To do >>
• a. Rewrite the stretch of the M. E. Carn biography from "Merrick Ezra Carn" through "a colonial planter.", replacing "Lieutenant governor" with "Lt. Governor".
• b. According to the M. E. Carn biography, under which governor did Carn serve as lieutenant governor?
• c. Continue the M. E. Carn biography from where it stops.

Source >>
----------------------------------------

= M. E. Carn =

American politician

Merrick Ezra Carn (1808–1862) was the 48th Lieutenant governor of South Carolina from 1858 to 1860 serving under Governor William Henry Gist.
Merrick signed the SC Ordinance of Secession in December 1860 at Charleston.

Merrick was born in 1808, the son of Thomas Carn and Strobel. He was therefore a grandson of Lewis J. Carn, a colonial planter.
His uncles Daniel and Lewis Carn were known to be American patriots and Revolutionary War veterans according to the 1835 Pension Roll.

Merrick went to South Carolina College (USC) and later studied law to become a SC lawyer. He held many positions of local and state government, from his home seat in Walterboro, Colleton Co., SC. This included lawyer, attorney, planter, mayor, county and state rep, state senator, and finally as Lt. Governor. He also was presidential elector in the 1850s for the Democratic Party. He also was a member and deacon for the St Jude's Anglican Church in Walterboro. He attended a conference before war broke out.

----------------------------------------

Excerpted records >>
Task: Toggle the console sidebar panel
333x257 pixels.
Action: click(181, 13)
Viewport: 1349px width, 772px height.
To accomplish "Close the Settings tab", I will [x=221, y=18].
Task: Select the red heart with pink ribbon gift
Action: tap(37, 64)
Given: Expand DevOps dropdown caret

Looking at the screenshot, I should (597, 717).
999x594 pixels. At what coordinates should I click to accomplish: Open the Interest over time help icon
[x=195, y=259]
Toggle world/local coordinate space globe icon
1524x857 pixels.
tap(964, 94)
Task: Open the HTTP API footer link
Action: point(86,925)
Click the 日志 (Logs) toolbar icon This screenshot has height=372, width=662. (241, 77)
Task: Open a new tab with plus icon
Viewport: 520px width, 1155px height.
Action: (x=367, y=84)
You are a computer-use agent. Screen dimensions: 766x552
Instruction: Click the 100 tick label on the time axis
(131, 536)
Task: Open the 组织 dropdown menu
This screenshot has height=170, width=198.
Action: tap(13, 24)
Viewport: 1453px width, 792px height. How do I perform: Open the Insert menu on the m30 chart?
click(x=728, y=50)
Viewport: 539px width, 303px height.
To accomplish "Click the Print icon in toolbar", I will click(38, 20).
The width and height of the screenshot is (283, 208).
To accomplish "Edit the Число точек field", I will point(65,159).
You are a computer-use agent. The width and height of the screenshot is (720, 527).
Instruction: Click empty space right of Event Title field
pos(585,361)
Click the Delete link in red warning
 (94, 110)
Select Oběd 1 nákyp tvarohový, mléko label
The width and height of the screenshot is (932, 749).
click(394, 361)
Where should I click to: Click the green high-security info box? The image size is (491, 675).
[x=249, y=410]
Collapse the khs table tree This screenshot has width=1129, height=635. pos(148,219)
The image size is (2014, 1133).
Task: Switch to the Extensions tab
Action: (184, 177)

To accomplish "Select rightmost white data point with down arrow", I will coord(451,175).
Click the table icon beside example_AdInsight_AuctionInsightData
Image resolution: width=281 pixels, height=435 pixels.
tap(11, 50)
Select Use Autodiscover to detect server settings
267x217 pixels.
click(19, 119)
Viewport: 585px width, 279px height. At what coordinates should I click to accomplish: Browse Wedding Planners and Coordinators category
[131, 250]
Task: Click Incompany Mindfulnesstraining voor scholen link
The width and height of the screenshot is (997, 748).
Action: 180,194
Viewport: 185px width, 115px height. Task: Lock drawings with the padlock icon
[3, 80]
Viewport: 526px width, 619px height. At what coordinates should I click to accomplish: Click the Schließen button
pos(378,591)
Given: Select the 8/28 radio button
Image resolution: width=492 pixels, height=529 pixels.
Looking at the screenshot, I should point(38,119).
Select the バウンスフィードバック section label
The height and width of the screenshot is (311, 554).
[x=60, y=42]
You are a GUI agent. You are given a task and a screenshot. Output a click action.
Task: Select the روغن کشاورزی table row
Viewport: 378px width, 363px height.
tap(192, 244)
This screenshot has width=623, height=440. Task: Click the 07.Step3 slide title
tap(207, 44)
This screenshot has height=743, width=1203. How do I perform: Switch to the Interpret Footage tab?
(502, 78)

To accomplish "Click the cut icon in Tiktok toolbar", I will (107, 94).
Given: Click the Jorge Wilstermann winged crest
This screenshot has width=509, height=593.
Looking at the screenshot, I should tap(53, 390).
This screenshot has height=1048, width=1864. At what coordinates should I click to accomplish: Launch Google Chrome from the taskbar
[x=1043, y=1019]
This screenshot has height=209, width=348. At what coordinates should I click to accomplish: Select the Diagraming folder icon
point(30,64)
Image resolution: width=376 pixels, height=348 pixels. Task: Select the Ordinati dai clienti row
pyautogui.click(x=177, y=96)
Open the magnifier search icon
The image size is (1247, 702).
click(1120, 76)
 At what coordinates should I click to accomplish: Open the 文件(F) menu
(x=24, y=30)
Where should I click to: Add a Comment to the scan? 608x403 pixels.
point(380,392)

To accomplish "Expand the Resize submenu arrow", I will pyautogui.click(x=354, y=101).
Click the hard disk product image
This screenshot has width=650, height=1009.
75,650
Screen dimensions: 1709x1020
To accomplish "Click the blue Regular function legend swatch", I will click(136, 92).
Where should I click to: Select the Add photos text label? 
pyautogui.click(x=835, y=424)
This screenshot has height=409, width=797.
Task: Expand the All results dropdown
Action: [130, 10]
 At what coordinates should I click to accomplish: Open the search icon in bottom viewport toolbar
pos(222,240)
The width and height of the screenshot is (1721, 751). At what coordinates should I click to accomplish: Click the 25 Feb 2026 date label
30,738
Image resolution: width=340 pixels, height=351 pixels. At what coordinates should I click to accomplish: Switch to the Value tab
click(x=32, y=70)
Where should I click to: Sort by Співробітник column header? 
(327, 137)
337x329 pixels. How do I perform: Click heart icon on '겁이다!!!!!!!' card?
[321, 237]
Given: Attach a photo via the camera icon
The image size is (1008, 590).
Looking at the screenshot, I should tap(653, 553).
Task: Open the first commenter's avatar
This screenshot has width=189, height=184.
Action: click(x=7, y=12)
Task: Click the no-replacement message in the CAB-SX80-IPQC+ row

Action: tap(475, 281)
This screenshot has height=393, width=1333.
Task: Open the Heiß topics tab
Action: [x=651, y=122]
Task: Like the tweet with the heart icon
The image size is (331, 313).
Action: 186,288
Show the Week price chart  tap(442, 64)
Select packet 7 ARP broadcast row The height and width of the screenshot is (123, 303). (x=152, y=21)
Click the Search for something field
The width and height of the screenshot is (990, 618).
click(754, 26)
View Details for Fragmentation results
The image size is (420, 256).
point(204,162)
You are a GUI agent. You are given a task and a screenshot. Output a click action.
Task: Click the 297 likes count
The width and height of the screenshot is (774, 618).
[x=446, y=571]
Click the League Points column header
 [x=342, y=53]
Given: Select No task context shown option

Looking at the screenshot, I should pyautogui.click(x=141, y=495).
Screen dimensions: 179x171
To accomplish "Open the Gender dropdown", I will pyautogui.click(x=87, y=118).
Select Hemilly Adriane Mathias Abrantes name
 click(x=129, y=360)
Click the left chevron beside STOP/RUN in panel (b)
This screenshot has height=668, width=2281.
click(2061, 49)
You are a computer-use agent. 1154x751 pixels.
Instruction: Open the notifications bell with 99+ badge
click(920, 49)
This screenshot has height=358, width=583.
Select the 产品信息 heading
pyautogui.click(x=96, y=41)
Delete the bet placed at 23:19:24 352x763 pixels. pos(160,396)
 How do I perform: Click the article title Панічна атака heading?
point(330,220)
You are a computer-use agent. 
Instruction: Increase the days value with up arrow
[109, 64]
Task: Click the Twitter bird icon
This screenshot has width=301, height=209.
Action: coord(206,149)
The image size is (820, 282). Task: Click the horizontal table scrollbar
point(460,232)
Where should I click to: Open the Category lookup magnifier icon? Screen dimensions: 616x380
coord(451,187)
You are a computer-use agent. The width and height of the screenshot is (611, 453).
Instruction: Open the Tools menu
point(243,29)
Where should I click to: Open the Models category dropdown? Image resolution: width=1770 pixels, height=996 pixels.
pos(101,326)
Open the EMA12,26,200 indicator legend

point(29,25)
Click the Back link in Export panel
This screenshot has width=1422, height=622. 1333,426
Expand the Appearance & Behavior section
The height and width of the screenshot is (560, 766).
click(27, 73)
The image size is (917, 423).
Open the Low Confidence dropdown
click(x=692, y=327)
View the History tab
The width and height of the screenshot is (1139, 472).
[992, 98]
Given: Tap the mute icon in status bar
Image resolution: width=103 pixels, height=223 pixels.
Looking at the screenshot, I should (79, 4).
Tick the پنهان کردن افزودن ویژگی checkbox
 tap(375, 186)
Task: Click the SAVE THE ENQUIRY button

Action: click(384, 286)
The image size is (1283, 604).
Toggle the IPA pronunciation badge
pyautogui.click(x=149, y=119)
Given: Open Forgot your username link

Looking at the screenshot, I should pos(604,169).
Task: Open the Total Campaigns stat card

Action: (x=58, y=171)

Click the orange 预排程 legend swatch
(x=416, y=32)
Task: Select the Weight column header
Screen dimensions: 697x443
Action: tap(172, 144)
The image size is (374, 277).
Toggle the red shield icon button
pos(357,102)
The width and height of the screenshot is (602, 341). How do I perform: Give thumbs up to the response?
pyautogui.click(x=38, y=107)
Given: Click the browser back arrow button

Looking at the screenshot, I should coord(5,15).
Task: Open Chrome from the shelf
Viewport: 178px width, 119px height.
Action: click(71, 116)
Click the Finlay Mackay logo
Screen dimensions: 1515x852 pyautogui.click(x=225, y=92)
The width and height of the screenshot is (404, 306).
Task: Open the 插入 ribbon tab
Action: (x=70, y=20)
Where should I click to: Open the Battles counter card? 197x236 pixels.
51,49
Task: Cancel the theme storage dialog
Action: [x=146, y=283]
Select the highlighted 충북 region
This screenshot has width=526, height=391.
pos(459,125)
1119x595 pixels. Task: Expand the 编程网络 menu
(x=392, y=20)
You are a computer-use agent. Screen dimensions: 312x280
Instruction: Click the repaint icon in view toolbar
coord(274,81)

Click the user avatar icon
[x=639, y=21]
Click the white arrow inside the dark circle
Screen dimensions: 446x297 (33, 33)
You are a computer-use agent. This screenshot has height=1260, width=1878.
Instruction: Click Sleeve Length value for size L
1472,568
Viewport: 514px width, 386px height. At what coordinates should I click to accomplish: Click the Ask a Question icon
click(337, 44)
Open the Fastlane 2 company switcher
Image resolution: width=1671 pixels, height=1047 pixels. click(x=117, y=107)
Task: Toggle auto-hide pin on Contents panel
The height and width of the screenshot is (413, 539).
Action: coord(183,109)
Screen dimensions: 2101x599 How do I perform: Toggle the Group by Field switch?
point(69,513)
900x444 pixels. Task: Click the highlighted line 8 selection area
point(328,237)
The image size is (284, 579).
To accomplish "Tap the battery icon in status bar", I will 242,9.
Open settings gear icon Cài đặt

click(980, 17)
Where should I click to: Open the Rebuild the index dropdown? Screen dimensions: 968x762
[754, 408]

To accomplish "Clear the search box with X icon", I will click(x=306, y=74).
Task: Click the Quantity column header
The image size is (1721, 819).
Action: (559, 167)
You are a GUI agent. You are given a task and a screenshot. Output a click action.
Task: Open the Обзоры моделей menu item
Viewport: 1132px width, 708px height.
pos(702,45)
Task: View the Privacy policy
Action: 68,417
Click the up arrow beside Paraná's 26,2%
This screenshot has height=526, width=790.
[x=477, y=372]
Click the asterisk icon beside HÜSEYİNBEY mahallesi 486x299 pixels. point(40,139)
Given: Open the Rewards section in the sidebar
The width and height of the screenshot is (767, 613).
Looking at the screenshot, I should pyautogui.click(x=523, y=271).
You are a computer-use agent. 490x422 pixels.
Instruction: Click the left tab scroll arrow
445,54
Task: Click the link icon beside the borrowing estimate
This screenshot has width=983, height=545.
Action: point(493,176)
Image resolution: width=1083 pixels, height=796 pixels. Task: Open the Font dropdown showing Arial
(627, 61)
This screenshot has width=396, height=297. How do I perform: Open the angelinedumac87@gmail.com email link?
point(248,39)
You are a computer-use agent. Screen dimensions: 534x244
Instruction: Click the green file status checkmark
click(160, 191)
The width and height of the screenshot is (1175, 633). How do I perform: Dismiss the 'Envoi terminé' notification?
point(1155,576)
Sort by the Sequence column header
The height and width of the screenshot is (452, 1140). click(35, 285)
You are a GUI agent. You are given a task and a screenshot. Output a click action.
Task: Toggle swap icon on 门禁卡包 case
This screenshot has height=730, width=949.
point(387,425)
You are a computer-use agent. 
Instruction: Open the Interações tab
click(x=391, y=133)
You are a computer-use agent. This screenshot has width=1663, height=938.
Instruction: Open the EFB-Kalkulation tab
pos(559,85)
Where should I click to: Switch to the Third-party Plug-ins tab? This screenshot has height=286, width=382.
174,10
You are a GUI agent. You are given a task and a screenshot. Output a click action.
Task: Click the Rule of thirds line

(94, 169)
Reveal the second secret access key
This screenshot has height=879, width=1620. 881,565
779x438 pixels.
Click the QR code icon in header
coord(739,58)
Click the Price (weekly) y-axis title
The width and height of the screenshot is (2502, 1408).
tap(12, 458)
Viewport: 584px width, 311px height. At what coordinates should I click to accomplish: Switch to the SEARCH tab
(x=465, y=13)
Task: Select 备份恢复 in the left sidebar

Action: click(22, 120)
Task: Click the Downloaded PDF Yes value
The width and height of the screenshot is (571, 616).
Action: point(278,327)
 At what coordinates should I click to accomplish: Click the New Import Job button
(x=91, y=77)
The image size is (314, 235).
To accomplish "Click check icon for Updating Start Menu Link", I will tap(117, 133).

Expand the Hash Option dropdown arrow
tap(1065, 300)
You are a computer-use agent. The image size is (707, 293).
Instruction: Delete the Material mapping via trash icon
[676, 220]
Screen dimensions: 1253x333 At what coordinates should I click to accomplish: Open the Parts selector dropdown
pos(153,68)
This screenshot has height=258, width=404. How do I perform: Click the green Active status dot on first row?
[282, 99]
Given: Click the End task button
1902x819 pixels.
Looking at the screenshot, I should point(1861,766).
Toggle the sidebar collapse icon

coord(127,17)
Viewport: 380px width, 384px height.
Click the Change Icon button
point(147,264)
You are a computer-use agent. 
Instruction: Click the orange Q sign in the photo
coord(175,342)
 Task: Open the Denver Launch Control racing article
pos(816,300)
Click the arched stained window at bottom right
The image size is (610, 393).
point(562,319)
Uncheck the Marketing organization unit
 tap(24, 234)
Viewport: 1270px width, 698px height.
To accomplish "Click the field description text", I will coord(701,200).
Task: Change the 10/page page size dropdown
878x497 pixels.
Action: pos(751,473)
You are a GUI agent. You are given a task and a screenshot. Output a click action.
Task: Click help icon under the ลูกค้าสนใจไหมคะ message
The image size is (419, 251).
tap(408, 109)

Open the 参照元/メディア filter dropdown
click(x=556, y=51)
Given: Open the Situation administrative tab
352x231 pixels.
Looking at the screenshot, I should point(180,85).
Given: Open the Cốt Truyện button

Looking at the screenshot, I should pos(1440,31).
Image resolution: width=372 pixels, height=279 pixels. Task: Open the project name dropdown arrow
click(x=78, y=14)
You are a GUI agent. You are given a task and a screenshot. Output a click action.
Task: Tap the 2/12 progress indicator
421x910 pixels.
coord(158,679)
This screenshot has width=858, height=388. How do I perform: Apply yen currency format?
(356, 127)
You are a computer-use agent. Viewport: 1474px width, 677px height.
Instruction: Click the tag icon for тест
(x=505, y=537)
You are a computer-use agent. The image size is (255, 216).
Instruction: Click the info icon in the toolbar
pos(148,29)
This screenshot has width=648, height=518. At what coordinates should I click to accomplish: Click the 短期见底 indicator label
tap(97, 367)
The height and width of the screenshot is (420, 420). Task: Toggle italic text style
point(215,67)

----------------------------------------

Answers to the problems >>
• a.
Merrick Ezra Carn (1808–1862) was the 48th Lt. Governor of South Carolina from 1858 to 1860 serving under Governor William Henry Gist.
Merrick signed the SC Ordinance of Secession in December 1860 at Charleston.

Merrick was born in 1808, the son of Thomas Carn and Strobel. He was therefore a grandson of Lewis J. Carn, a colonial planter.

• b. William Henry Gist

• c.
Merrick married and had one daughter, Mary Carn, who married Fishburne and their son (Merrick's grandson) was E. L. Fishburne, the SC State Supreme Court Justice.

Merrick died in January 1862 and was described by his cousin David Gavin, Esq., as being the most liberal minded of men. Merrick was a registered Southern Democrat. Carn Street in Walterboro city in named after him, and is nearby his historic home. The SC State Bill 2176 in 1979–80 created his gravesite a state historical marker. He is buried at the Ashepoo River Bridge in Colleton County, SC.

== Sources ==
- BOOK: South Carolina Secedes, with picture of ME Carn (SC State Library)
- BOOK: Diary of David Gavin, as published by Dorchester Co Historical Society
- SC BILL 2176: CARN's grave is State Historical Marker.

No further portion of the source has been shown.